This is an adaptation of an essay by Fred Krupp and Nat Keohane for the International Emissions Trading Association’s Greenhouse Gas Market 2015/2016 report. This adaptation was originally posted on EDF Voices.
There was a time when market-based approaches seemed to fall off the radar in discussions of climate policy, but carbon markets are back.
Well-designed emission trading systems offer the combination of flexibility, incentives and guaranteed results that help polluters meet their targets – while leaving it up to the market to figure out the best way to meet them, driving costs down.
This is why so many companies are staunch supporters of emissions trading, and why national and international efforts are taking off.

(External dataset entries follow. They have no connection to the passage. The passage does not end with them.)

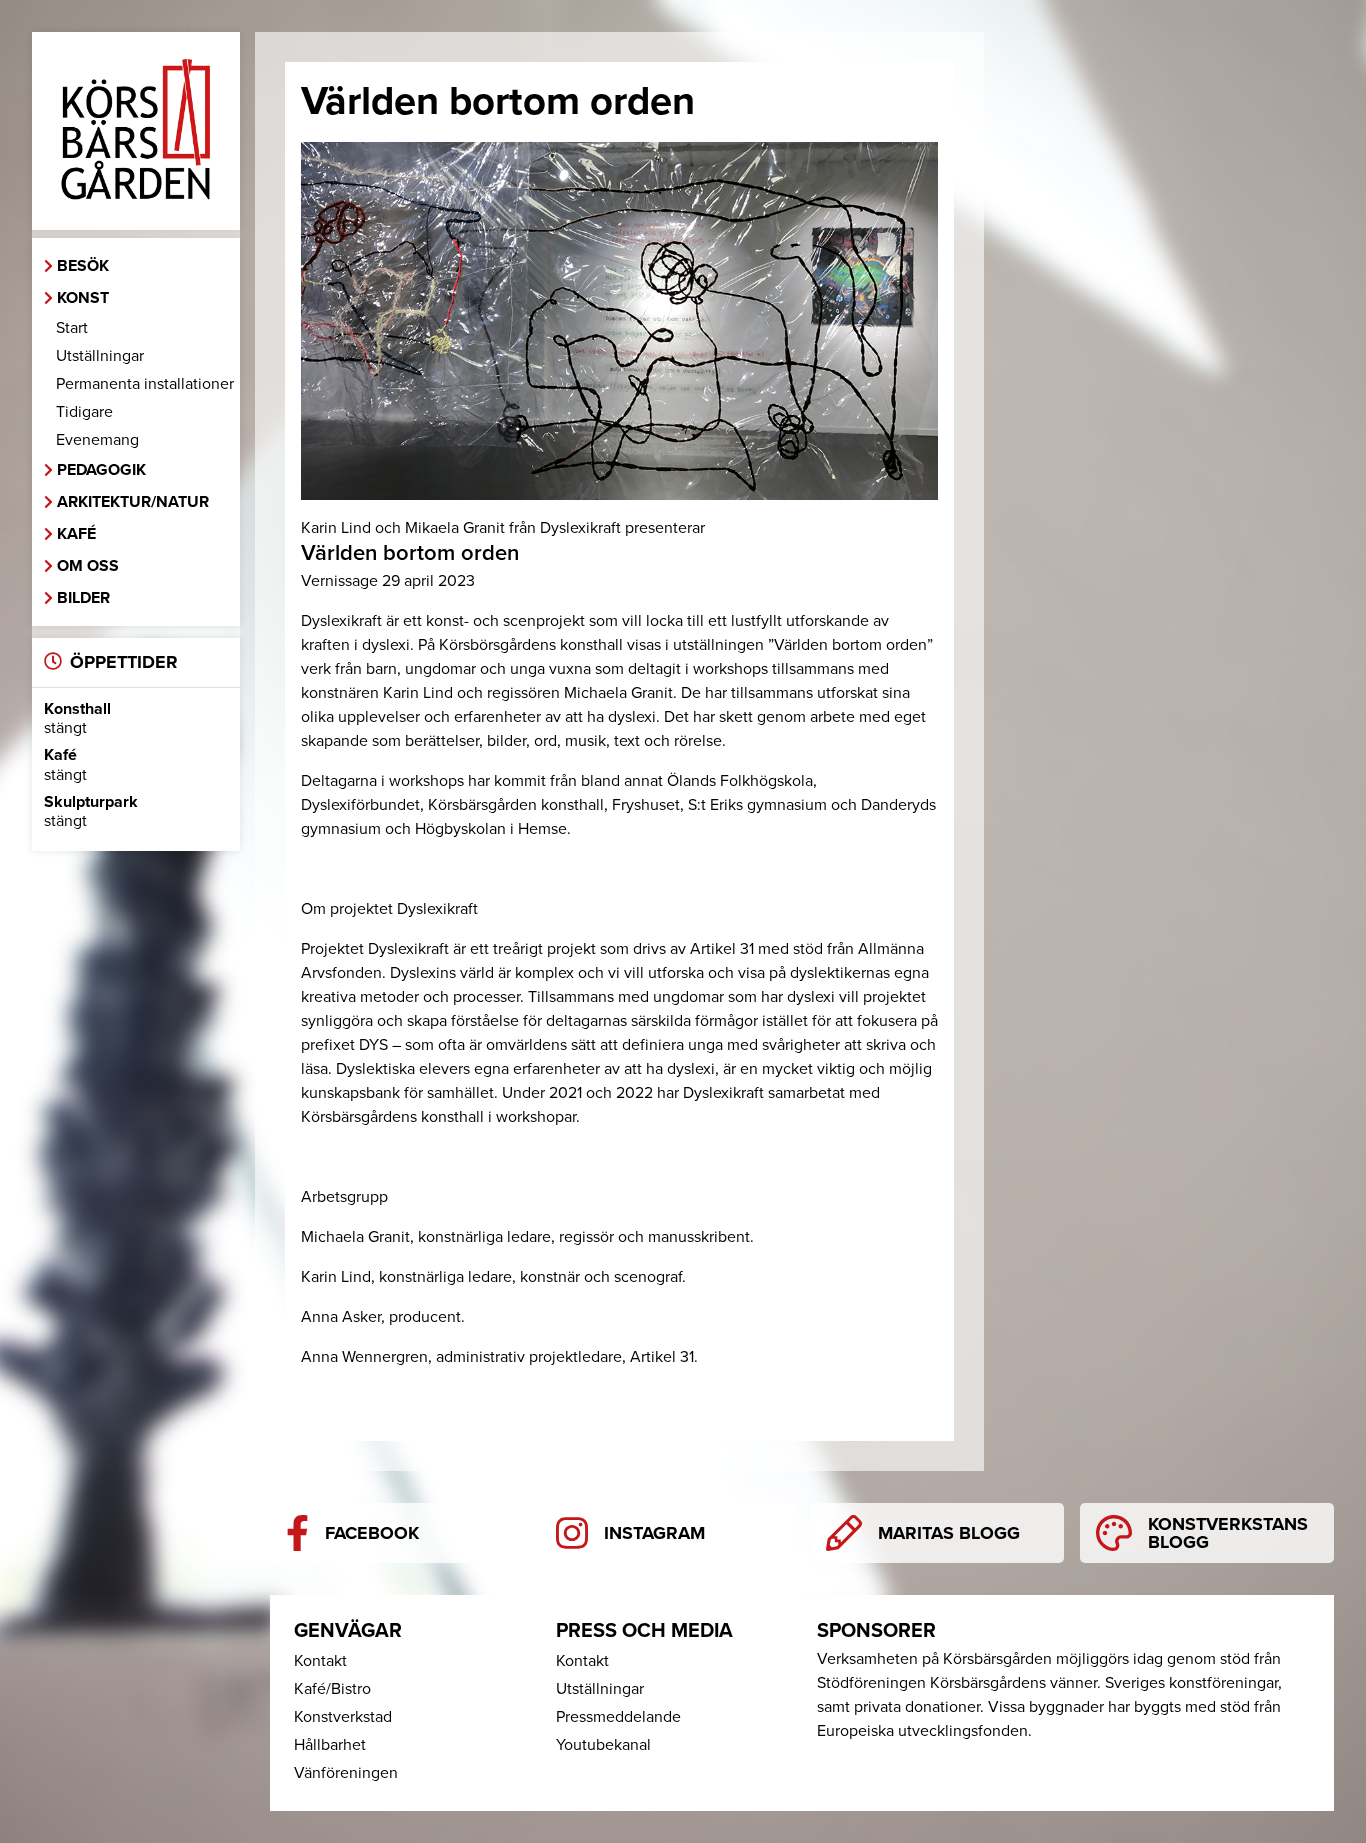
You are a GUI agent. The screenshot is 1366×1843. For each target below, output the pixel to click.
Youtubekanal (603, 1745)
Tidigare (84, 412)
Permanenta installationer (145, 384)
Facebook (372, 1533)
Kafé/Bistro (332, 1689)
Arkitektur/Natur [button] (133, 502)
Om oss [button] (88, 566)
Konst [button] (83, 298)
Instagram (654, 1533)
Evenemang (97, 440)
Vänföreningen (346, 1773)
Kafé (76, 534)
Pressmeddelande (618, 1717)
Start (72, 328)
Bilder (83, 598)
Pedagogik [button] (101, 470)
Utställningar (100, 356)
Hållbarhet (330, 1745)
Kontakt (320, 1661)
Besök (83, 266)
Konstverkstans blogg (1228, 1533)
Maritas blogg (949, 1533)
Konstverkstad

Here are three indications we may be entering a golden age for carbon markets and what it means for COP21, the international climate talks that begin in Paris later this month.

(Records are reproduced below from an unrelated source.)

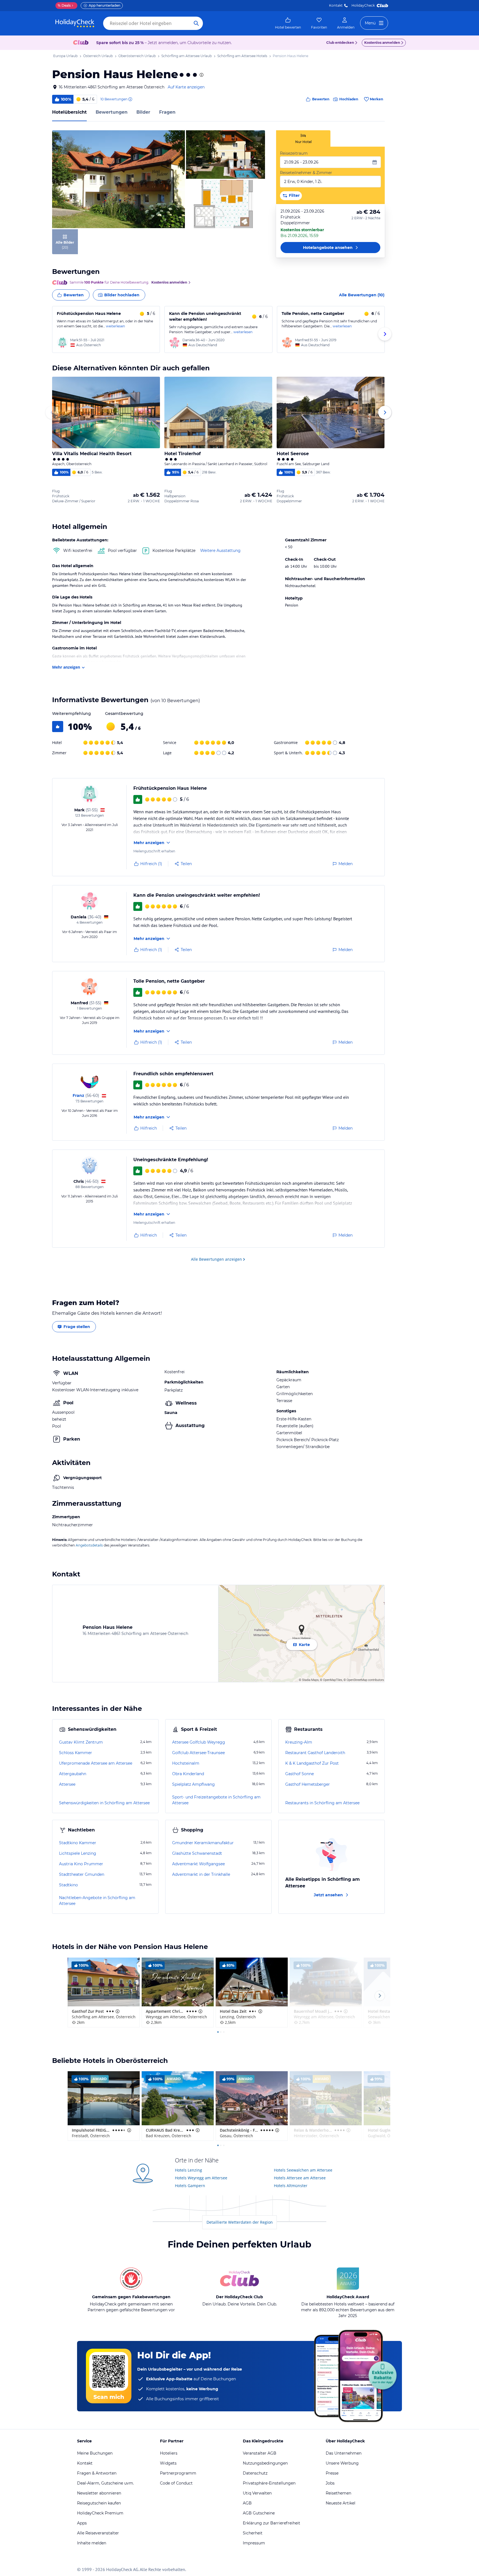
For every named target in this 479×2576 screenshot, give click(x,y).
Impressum (254, 2543)
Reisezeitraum (294, 153)
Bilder (143, 112)
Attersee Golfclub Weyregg (198, 1742)
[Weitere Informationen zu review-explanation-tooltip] (130, 99)
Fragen (167, 112)
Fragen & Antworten (96, 2473)
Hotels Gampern (190, 2185)
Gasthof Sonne (299, 1773)
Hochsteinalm (185, 1763)
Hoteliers (168, 2453)
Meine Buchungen (95, 2453)
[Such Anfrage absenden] (196, 23)
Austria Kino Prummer (81, 1863)
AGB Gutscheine (259, 2513)
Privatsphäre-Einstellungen (269, 2483)
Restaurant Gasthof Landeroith (315, 1752)
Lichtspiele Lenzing (77, 1853)
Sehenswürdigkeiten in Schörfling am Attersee (104, 1802)
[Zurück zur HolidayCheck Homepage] (74, 23)
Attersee (67, 1784)
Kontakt (336, 5)
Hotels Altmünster (290, 2185)
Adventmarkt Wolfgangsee (198, 1863)
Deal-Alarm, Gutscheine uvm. (105, 2483)
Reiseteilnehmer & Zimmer (306, 172)
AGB (247, 2503)
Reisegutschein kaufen (99, 2503)
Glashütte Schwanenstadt (197, 1853)
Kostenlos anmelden (382, 42)
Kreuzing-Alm (298, 1742)
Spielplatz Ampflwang (193, 1784)
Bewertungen (112, 112)
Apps (82, 2523)
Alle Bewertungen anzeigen (216, 1259)
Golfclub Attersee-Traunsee (198, 1752)
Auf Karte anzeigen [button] (186, 87)
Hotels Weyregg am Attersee (201, 2177)
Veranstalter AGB (259, 2453)
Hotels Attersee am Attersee (300, 2177)
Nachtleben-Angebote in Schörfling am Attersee (97, 1900)
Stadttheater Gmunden (81, 1874)
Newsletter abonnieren (99, 2493)
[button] (118, 179)
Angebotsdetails (89, 1545)
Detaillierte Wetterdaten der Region (240, 2222)
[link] (288, 23)
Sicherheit (253, 2533)
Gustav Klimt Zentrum (81, 1742)
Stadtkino (68, 1884)
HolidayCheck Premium (100, 2513)
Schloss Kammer (75, 1752)
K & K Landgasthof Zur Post (312, 1763)
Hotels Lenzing (188, 2170)
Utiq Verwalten (257, 2493)
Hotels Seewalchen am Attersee (303, 2170)
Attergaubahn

1. Carbon markets are going global
Climate progress in the United States and China is changing the global dynamic.
Gone are the days when the two largest emitters blame each other for inaction, and their bilateral progress is inspiring commitments around the world. All told, cap-and-trade programs are in place in more than 50 jurisdictions worldwide that are home to nearly a billion people.
Quebec and California have linked their carbon markets, creating North America’s largest cap-and-trade system, becoming the first example of subnational jurisdictions in different countries launching a joint market. And more programs are in the works.
Ontario, Canada’s most populous province and home to a significant manufacturing base, is developing a cap-and-trade program to launch by 2017 and link to California and Quebec’s market by 2018. Having the largest U.S. state and Canadian province in a formal, linked carbon market will help lay the foundation for further carbon market collaboration in North America and beyond.
China, meanwhile, is set to open a national carbon market in 2017, the world’s largest.
2. Next: International aviation and tropical forests
One of the most exciting opportunities is in international aviation.
The International Civil Aviation Organization (ICAO) is developing a market-based mechanism for consideration at its next Triennial Assembly in 2016 to help the sector meet its stated commitments to carbon-neutral growth from 2020 and a 50-percent cut by 2050.
That would cap emissions from a global sector that accounts for roughly 2 percent of carbon emissions, and growing fast, and would set a powerful precedent for international cooperation on climate change.
Another opening is in the forest sector.
Tropical forests are not only crucial to stabilizing the climate – they are critical to sustainable economic development for the communities and nations that rely on them. Carbon markets can play a key role in driving a new model of green growth in the tropics.
By allowing jurisdictional REDD+ credits (short for Reducing Emissions from Deforestation and forest Degradation) into their compliance markets, California – and, perhaps soon, the ICAO – have the opportunity to create positive economic incentives for forest protection at a landscape scale.
3. Existing markets are thriving
Since 2006, when California’s climate change program was signed into law, the state has received more clean tech venture capital investment than all other states combined. Bloomberg News recently ranked the Golden State the best place in the U.S. to do business, citing the state’s visionary leadership on climate change as one of the markers of its success.
A good illustration of how market-based policies can promote greater ambition is the landmark U.S. cap-and-trade program for sulphur dioxide. This program reduced national average concentrations of the pollutant by 76 percent since 1990 – taking an enormous step toward solving the problem of acid rain ahead of schedule and well below the estimated cost while creating hundreds of billions of dollars in annual benefits.
And despite well-publicized ups and downs – attributable in large part to the worst recession since the 1930s – the European Union’s emissions trading system is now performing well. It has over-achieved its goals, leading to more reductions at lower cost than expected.
To COP21 in Paris…and beyond
How can we capitalize on this political moment and build on the momentum we are seeing, to keep carbon markets growing around the globe?
A durable climate regime established by the Paris agreement will be one that harnesses market forces in the hunt for solutions, mobilizes private sector energies, enhances national self-interest and, through rigorous and transparent reporting, allows countries to demonstrate to each other that they are meeting their commitment.
A United Nations agreement is only one of many tools available to address climate change. It will take continuing strong action by leading emitters and leading carbon market jurisdictions to spur the technological, political and institutional transformations that will support more ambitious action in the years to come.